Page excerpt ->
----------------------------------------

Gailes Airstrip

Wacol, A-9 Airstrip/RAAF Emergency Landing Ground

Brisbane City

Coolbart Street, Carole Park 4300

An airstrip was cleared at Gailes for the Americans in 1942. Although several hideouts for aircraft were constructed, the airfield was a poor site and was soon abandoned. It was later categorised as a Relief Landing Ground (RLG) and Crash Strip by the RAAF.

The northwest end of the graded section of the airstrip was located just north of Tile Street, east of its intersection with Boundary Road, while the southeast end was located between Doreen Crescent and Sinclair Drive, north of Southampton Road. Trees were also felled to clear approach areas beyond each end of the graded strip. No visible remnants of the airstrip exist.

Two large concrete slabs in bushland southwest of the intersection of Clendon Street and Waterford Road may have been related to the Darra Ordnance Ammunition Depot, which was located east of the airstrip.


The arrival of US forces in Queensland from late December 1941 led to an increased demand for airfields to accommodate US aircraft. Existing RAAF airfields were used, and new fields were also constructed.

The single airstrip at Gailes (also referred to as Wacol or A-9) was built in 1942, and the contractor MR Hornibrook was employed by the Americans to carry out construction of a hangar and associated camouflage work at the site around May 1942. It is likely that the “hangar” was an arched timber truss hideout, as “several unserviceable hideouts” were referred to on notes accompanying a RAAF Landing Ground map of Gailes (A-9) dated 10 May 1943 and updated in November 1943. On this map Gailes was initially labelled as an RLG (Relief Landing Ground) for Amberley and Archerfield, but it was relabelled as a Crash Strip by November 1943.

----------------------------------------

Data shown ->
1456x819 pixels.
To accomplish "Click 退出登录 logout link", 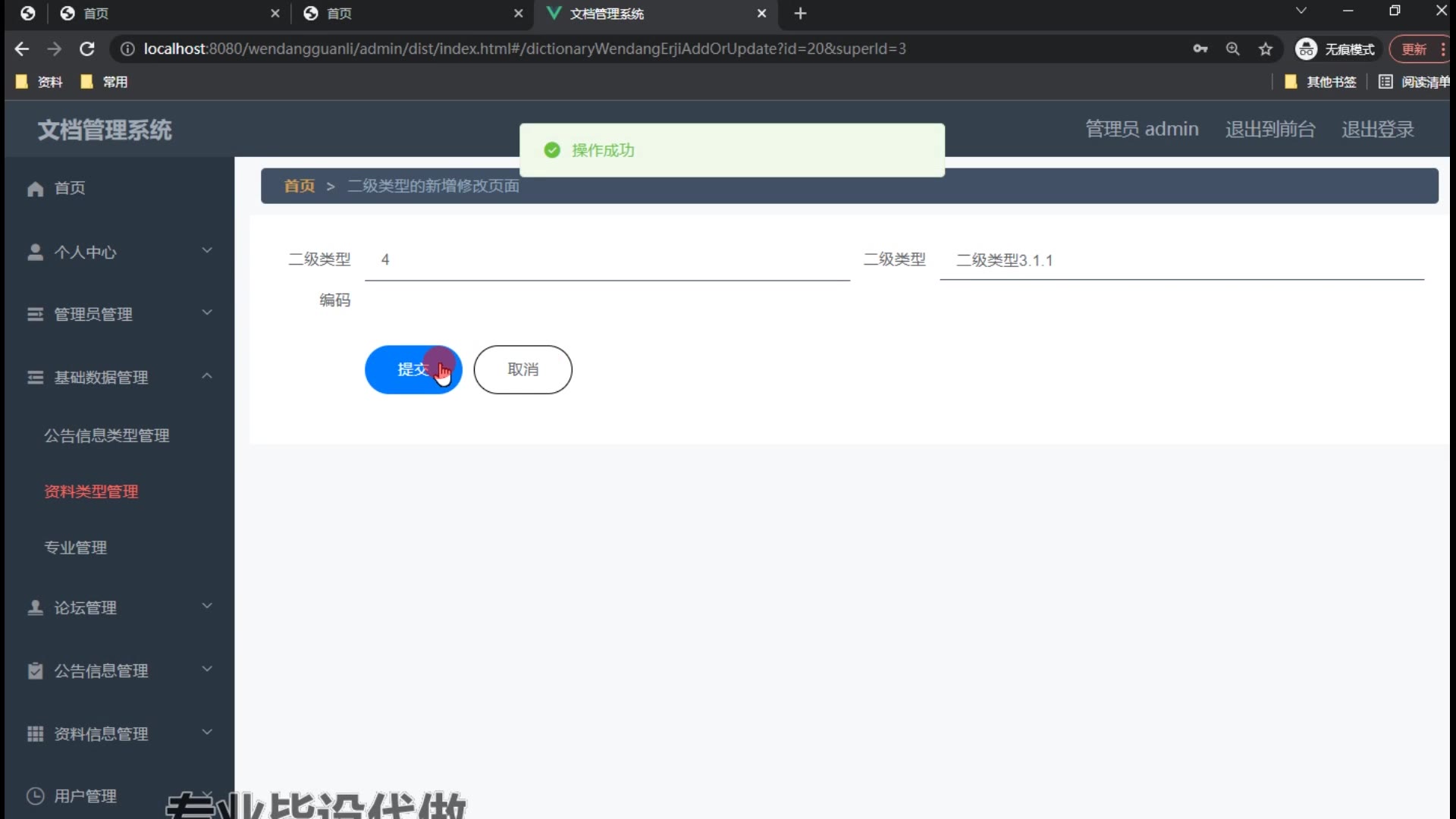I will tap(1377, 129).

----------------------------------------

Requirements -> Carry on the account of Gailes Airstrip, picking up after its final sentence.

Response for this exercise ->
A RAAF inspection of Gailes in August 1943 reported a cleared and graded strip which was unserviceable due to the regrowth of plant suckers to 8′ (2.4m) high, log barricades and a “mine crater". The surface of the strip, aligned to 145 degrees (running SSE) and 5200′ long by 250′ wide (1584m by 76m), undulated; access was by a poor bush track from the Ipswich-Brisbane Road to the west, and there were no buildings (hideouts do not seem to have been classed as buildings in this report).

The plant suckers were removed in September 1943. However, in May 1944 it was noted that a large hole 25′ in diameter by 10′ deep (7.6m by 3m) existed in the centre of strip, about 500′ from the SE end.

A US report in April 1944 claimed that the (airstrip) project was abandoned after preliminary work, was declared open land, and that building had since been done on and around the strip, which was overgrown with scrub and unusable.

Post war the suburb of Carole Park was built over the site of the Gailes A-9 airstrip, and no trace of it remains.


Marks, RR. 1994. Queensland Airfields WW2—50 Years On, R and J Marks, Brisbane.

National Archives of Australia, 482. RAAF Directorate of Works and Buildings - Engineer Intelligence Section - Gailes (Wacol), Queensland. 1943–44.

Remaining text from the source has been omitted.